Fourth, the ASM wants to remind FDA officials to avail themselves of findings and recommendations from other groups in the United States and abroad that have dealt with the broad issue of antibiotic resistance. FDA officials should review additional recommendations outlined in the 1994 ASM Task Force report as well as in other reports on this subject from the National Research Council, the Institute of Medicine, the U.S. Office of Technology Assessment, and in the Judicious Use Guidelines in Veterinary Medicine. Much of the information outlined in those reports addresses issues that are described in the agency framework document. In addition, the agency should carefully evaluate the recommendations from the World Health Organization (Berlin, 1997), in particular that which proposes the progressive removal of the use of antibiotics as growth promoters. Since the European Commission has recently invoked the Precautionary Principle to suspend the use of certain antibiotics in animal feeds for growth promotion, in the United States the application of the Framework concepts would offer a consistent scientific approach worldwide.
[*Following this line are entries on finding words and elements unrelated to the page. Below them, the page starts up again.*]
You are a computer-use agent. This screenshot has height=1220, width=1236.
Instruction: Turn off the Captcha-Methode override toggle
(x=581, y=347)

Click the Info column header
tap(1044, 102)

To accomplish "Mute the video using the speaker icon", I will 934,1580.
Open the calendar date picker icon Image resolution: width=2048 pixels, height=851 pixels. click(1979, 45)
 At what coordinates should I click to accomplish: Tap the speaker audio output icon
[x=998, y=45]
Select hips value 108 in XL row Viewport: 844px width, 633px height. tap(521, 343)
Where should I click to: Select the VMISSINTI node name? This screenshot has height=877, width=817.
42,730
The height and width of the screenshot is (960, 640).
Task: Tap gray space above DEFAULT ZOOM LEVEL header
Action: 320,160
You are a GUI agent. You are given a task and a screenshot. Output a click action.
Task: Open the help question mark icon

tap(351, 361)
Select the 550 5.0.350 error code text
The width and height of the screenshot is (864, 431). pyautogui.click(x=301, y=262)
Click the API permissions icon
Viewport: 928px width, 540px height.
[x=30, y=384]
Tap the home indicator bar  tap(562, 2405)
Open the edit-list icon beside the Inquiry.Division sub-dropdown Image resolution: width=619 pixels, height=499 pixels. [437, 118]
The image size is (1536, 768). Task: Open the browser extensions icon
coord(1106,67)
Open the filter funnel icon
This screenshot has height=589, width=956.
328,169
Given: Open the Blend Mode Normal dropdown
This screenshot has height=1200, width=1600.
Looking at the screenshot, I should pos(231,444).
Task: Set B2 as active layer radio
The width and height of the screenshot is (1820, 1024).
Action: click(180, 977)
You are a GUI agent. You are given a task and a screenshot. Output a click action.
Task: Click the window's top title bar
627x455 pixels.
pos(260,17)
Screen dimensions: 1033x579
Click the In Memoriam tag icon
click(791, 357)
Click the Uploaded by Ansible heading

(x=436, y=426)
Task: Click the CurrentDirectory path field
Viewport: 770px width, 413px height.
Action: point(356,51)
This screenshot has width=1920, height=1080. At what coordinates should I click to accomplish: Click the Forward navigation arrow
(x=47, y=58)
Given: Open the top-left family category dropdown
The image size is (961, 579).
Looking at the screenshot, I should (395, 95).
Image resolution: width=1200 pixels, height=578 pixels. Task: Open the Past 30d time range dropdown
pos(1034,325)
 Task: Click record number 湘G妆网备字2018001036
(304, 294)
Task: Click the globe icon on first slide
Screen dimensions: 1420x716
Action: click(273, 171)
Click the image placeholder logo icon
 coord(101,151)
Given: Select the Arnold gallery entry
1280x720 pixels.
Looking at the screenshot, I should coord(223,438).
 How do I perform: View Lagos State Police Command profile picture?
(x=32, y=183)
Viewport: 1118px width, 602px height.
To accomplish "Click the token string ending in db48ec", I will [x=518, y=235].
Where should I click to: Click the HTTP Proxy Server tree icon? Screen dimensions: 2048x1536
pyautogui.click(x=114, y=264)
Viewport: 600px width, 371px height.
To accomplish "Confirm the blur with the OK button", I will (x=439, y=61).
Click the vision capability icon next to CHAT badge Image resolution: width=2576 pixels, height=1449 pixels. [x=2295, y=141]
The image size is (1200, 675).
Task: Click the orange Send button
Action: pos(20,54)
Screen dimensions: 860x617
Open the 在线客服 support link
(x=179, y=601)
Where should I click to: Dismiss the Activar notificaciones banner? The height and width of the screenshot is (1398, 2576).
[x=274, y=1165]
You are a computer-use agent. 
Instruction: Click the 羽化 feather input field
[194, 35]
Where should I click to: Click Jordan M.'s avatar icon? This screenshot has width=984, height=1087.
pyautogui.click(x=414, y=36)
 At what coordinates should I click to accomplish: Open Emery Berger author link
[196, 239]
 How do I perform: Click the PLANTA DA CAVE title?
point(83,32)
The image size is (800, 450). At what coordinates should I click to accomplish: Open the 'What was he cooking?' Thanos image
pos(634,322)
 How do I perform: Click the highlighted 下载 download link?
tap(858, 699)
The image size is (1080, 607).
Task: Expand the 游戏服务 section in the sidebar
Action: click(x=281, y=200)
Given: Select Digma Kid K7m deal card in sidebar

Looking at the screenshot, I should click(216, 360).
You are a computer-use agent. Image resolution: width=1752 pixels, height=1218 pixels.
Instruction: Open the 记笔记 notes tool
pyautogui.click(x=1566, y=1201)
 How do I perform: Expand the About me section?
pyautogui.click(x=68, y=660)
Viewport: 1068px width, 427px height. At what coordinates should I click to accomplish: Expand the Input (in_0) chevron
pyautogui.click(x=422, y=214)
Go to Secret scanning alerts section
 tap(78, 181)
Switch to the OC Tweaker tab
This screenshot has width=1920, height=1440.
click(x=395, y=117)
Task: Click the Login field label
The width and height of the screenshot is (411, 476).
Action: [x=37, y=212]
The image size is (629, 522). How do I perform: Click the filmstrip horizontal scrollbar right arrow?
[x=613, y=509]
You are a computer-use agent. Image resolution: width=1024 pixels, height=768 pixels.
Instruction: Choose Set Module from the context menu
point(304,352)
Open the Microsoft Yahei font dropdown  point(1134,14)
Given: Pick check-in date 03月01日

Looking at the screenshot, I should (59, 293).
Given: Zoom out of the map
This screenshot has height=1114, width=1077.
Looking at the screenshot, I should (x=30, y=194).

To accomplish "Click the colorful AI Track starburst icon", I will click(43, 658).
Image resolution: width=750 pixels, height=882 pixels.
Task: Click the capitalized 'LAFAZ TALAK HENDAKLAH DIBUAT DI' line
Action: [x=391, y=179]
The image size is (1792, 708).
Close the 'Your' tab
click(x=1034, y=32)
Fifth, FDA officials need to balance their responsibility for protecting public health with issuing new regulations that are workable for all the parties affected by them, including food producers, veterinary practitioners, and the veterinary pharmaceutical industry. These regulations should be retroactive to include all current antibiotic usages as well as future uses.

Finally, it is essential that FDA continue to conduct relevant research and have adequate resources and appropriately trained personnel, needed for dealing with the complex issue of antibiotic resistance; as well as sufficient reviewers to complete the timely approval of new products, including non-antibiotic alternatives, to be used in food animals.

We appreciate the opportunity to comment on this important document. The ASM would be pleased to assist the FDA in any way possible.